■ **Work request**
Please print, exactly as written, the line containing "Given: Confirm with the OK button" and each line after it through the end of the material; pictures stay out.

■ **Exercise material**
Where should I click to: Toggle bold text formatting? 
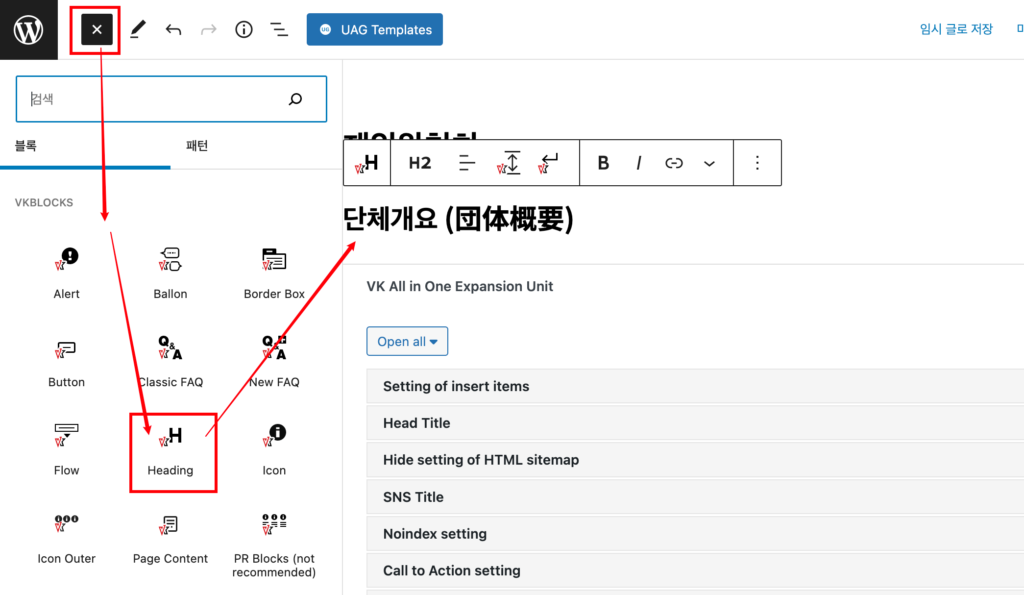tap(603, 163)
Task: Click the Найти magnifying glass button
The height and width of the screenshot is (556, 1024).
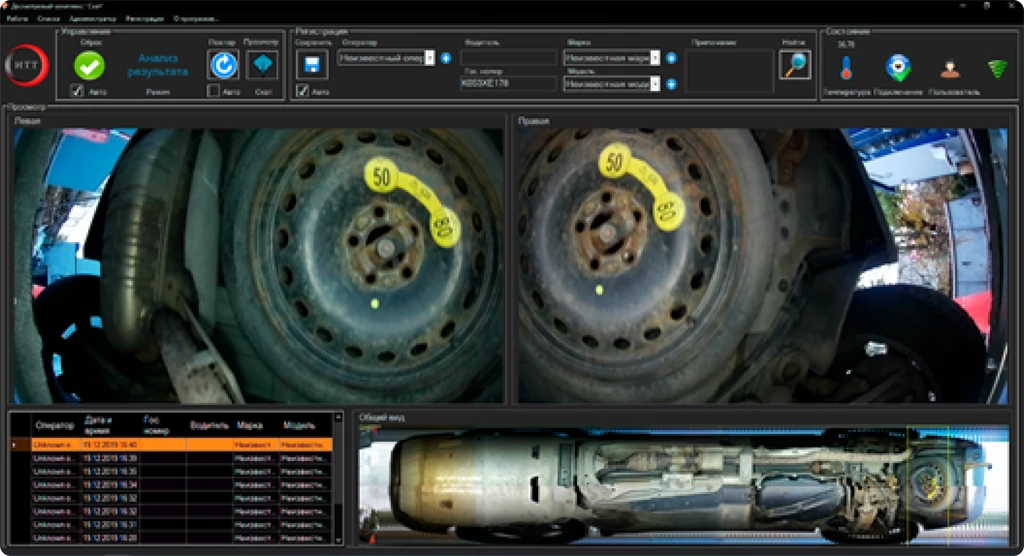Action: [794, 65]
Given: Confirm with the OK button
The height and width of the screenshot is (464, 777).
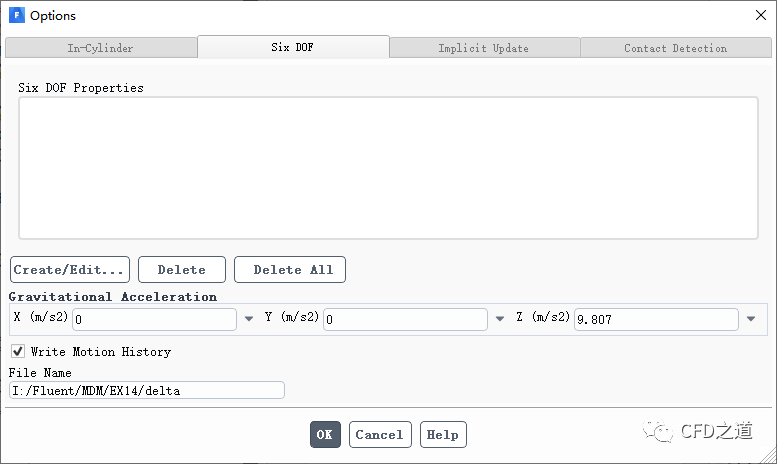Looking at the screenshot, I should coord(324,435).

■ **Task output**
Given: Confirm with the OK button
The height and width of the screenshot is (464, 777).
Looking at the screenshot, I should coord(324,435).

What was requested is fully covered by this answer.